The morning after he cheered the victory inside Fenway Park, Ed Carlson returned Thursday to the marathon finish line he had crossed months earlier, 20 minutes before the bombs went off, and then had scrambled to find his children in the ensuing chaos.
"It was quite a year," said Carlson, 51, of Princeton, Mass. "To be at the marathon and then to be there for the World Series -- I still tear up thinking about it."
The success of the Red Sox, who finished last in their division only a year ago, became a welcome surprise and eventually a symbol of resilience for a city recovering from the twin bombings that killed three people and wounded more than 260.
Jarrod Clowery, a carpenter from Stoneham, Mass., who suffered severe burn and shrapnel injuries in the April 15 bombings, said he was inspired by the Red Sox.
"No one gave them a chance after that season last year... but they started growing those beards, they became a unit, and they turned around and won a World Series," said Clowery, who has three friends who lost limbs in the blast. "I'm proud of those guys and happy for those guys."
On Wednesday night, after the Red Sox defeated the St.

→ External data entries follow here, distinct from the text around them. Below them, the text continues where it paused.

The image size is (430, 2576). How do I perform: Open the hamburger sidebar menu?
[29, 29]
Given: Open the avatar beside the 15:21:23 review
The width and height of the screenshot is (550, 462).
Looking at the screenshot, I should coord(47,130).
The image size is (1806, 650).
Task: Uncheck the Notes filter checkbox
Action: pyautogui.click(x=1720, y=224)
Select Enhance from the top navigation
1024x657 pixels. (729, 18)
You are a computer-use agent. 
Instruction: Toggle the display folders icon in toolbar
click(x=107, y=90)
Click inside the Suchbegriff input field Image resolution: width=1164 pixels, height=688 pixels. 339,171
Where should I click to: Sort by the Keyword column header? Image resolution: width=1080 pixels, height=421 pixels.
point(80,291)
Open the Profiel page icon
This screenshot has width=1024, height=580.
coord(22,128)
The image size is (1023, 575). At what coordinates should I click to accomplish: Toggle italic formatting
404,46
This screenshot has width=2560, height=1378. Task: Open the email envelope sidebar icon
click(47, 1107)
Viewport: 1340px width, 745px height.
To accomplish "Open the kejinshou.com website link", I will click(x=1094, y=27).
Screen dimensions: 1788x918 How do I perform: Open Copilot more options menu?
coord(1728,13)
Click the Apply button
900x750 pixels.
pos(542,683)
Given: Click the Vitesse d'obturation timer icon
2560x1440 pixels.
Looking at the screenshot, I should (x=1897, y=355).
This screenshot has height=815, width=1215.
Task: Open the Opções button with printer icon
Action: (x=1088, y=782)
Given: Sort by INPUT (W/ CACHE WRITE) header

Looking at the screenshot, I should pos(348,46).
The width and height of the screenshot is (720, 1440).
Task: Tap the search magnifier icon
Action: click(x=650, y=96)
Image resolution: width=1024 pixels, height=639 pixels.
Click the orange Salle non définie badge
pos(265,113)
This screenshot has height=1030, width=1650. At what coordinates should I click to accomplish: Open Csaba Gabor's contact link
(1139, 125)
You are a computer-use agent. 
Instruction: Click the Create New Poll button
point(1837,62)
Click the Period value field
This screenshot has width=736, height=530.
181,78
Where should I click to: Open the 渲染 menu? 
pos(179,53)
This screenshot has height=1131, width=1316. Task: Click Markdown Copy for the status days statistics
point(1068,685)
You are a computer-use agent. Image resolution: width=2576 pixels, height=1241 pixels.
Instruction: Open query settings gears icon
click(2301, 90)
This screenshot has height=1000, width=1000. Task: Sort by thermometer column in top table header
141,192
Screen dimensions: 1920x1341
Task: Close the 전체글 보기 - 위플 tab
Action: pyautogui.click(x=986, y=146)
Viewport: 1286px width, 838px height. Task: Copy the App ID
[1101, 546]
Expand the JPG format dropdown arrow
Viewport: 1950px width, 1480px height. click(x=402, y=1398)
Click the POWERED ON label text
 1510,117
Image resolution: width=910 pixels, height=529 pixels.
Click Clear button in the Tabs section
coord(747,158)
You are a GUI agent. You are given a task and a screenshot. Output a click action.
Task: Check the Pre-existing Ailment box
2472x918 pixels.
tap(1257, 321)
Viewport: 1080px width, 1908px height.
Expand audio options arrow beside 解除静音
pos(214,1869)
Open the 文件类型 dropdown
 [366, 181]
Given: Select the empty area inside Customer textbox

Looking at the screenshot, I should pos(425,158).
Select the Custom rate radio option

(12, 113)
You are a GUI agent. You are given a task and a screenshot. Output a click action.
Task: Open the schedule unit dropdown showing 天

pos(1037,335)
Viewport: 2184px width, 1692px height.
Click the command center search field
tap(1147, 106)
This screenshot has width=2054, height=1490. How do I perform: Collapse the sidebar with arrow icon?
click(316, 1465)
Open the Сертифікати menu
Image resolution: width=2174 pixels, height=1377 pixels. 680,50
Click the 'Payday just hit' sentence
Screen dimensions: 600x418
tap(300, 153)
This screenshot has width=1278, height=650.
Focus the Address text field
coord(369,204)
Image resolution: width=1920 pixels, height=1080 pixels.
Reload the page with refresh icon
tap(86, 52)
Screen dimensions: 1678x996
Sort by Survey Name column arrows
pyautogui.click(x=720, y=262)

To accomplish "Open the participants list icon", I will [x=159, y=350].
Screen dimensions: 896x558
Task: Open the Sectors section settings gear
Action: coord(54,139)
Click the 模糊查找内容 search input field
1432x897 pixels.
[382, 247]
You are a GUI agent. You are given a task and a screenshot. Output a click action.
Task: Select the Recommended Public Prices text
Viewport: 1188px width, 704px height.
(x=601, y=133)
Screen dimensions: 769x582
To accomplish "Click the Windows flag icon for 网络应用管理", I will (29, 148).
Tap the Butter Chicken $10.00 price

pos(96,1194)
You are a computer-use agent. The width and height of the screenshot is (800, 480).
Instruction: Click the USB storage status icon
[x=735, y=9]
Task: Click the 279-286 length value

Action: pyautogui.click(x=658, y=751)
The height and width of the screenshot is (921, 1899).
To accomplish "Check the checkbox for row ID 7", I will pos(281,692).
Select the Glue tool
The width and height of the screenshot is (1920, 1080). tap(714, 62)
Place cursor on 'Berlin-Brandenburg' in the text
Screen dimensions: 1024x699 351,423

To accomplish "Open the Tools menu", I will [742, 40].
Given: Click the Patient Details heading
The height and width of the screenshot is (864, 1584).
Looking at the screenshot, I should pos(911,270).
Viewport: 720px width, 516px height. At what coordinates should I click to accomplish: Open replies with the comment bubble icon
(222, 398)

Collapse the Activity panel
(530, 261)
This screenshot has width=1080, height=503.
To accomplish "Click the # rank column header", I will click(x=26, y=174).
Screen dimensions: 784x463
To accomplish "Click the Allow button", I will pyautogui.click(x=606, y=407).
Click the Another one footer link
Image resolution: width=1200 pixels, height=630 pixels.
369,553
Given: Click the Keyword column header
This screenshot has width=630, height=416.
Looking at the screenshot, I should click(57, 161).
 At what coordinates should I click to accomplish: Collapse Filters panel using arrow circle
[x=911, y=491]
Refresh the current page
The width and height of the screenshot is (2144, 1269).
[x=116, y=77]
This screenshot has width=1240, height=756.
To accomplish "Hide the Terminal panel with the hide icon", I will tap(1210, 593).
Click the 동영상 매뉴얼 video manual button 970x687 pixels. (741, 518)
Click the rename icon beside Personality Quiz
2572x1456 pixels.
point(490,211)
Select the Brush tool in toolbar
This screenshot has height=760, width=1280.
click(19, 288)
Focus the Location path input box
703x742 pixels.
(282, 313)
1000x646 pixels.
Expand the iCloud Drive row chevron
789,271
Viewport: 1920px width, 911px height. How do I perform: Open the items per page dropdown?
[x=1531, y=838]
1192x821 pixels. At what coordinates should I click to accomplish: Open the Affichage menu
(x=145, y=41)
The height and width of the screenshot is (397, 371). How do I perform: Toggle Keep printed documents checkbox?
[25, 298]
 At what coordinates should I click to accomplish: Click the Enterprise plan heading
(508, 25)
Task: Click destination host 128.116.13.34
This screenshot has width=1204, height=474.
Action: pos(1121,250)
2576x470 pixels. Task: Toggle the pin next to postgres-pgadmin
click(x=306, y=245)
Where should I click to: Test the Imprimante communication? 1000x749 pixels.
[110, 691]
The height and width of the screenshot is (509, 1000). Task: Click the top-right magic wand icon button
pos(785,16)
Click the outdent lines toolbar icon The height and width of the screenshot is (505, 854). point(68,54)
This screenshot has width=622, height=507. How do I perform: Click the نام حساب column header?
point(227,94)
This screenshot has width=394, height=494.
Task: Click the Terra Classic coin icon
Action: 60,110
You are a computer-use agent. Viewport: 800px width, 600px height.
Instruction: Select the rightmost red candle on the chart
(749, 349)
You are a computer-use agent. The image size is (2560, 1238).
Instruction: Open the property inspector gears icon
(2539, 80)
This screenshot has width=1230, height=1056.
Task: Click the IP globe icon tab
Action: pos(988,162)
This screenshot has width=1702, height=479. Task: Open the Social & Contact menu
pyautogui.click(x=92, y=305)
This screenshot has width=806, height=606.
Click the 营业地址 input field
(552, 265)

Louis Cardinals in Game 6, thousands of fans clogged the streets around the finish line. It was a quieter scene Thursday morning as traffic sped over the blue and yellow line painted permanently on Boylston Street and people stopped on the sidewalk to offer a solemn tribute.
Carlson, who was taking in the scene with his 17-year-old daughter, wore a new Red Sox World Series Champions baseball hat along with the same blue and yellow marathon jacket he wore to every Sox game he attended over the season. At Wednesday night's game, he had his marathon medal in his pocket.
"It put some finality to the whole thing," he said. His daughter, Maggie, still remembers the fear she felt the day of the bombing.
"We were torn apart by this," she said. "And we were able to come back and win the World Series. It just shows how resilient we are."